The Department of Radiology is a leading radiology exams per year, and nowhere is the concept of patient safety more deeply embedded than in our radiology department,” said Peter Karis, director of imaging and related services.
Albany Med is fully accredited by the American College of Radiology (ACR). The entire team is dedicated to supporting a culture of safety in the radiology department based on the Nuclear Regulatory Commission’s guidelines known as ALARA, which stands for “as low as reasonably achievable.” These guidelines help ensure that radiation doses are as low as possible to achieve the purposes of the scan.

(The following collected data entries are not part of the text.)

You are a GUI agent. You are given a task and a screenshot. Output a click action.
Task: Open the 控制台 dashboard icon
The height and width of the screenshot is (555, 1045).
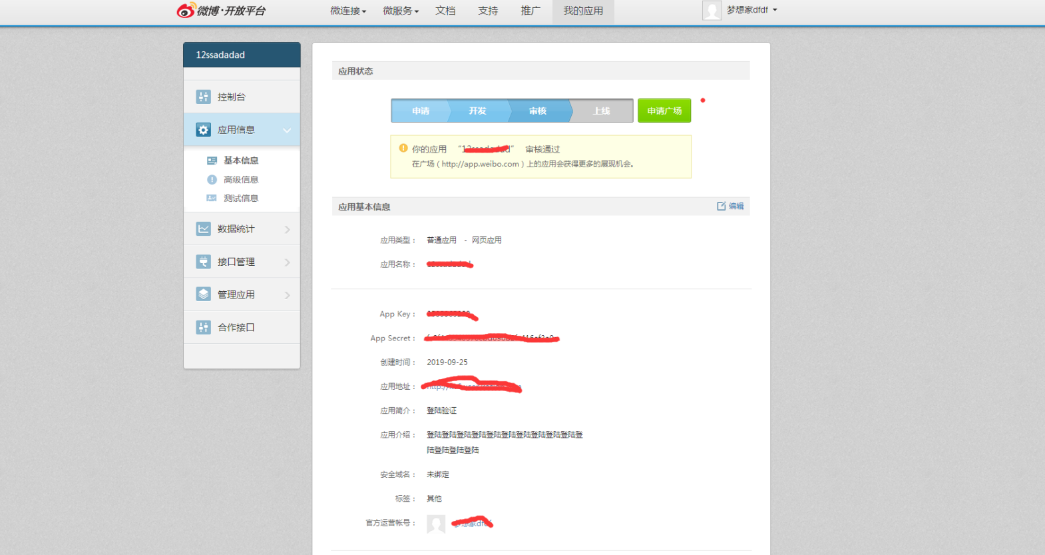(x=204, y=97)
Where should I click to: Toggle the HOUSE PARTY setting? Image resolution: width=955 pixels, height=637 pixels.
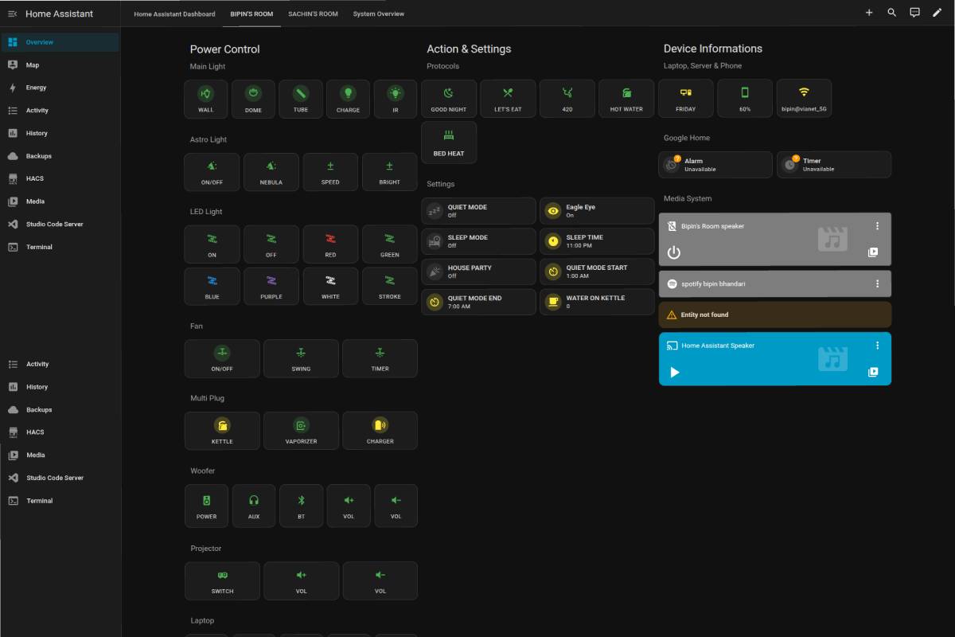[x=478, y=272]
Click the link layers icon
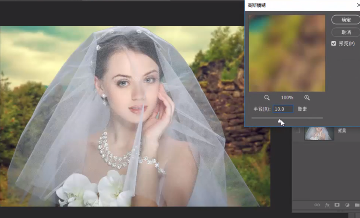Screen dimensions: 360x218 pyautogui.click(x=317, y=205)
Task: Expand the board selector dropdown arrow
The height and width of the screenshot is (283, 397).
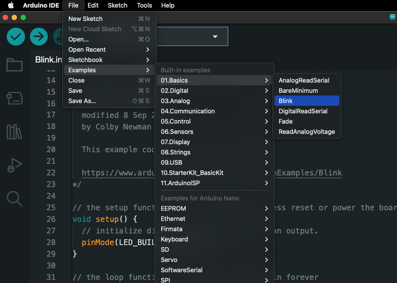Action: click(215, 37)
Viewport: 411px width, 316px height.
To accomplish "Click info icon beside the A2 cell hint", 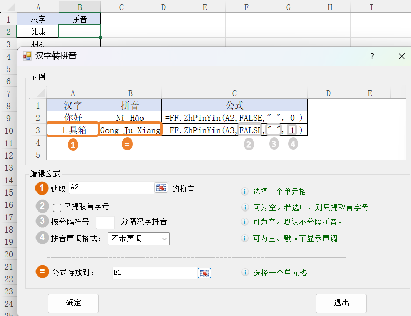I will (x=245, y=191).
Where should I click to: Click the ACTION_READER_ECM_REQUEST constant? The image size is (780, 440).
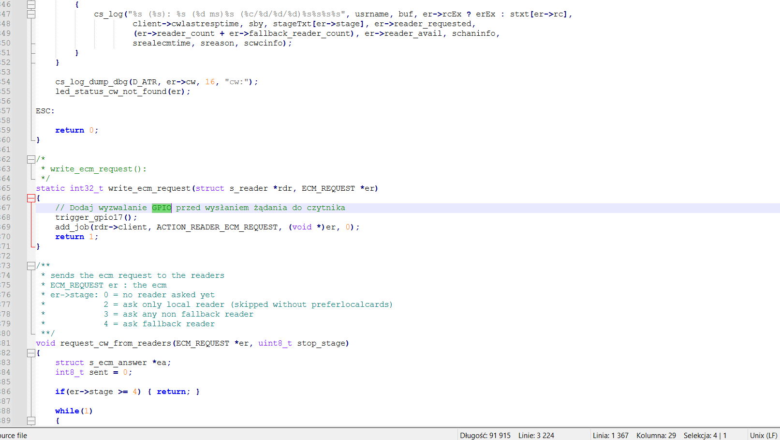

In addition, Albany Med participates in two initiatives to minimize radiation exposure and maximize patient safety: The Image Wisely campaign, sponsored by the ACR and Radiological Society of America, which provides safety guidelines for imaging adults, and the Image Gently campaign, sponsored by the Alliance for Radiation Safety in Pediatric Imaging, which promotes reduced radiation exposure when imaging children.
CT (computed tomography) necessarily uses higher levels of radiation than ordinary x-rays do, which makes managing CT radiation particularly important, especially for children. “To cut down on radiation during CT scans, we use bismuth eye shields for eyes and breasts and special software that reduces radiation exposure by 30 percent for neurological CTs and by 40 percent for body CTs,” explained Patrick Butler, quality assurance coordinator.
“By monitoring the amount of radiation used for all adult and pediatric brain and abdomen scans, we keep exposure levels way below the ACR’s recommendations for these critical areas of the body,” he added. “And when it’s appropriate, our radiologists collaborate with referring physicians and recommend non-radiation imaging technology such as MRI or ultrasound studies,” said Karis.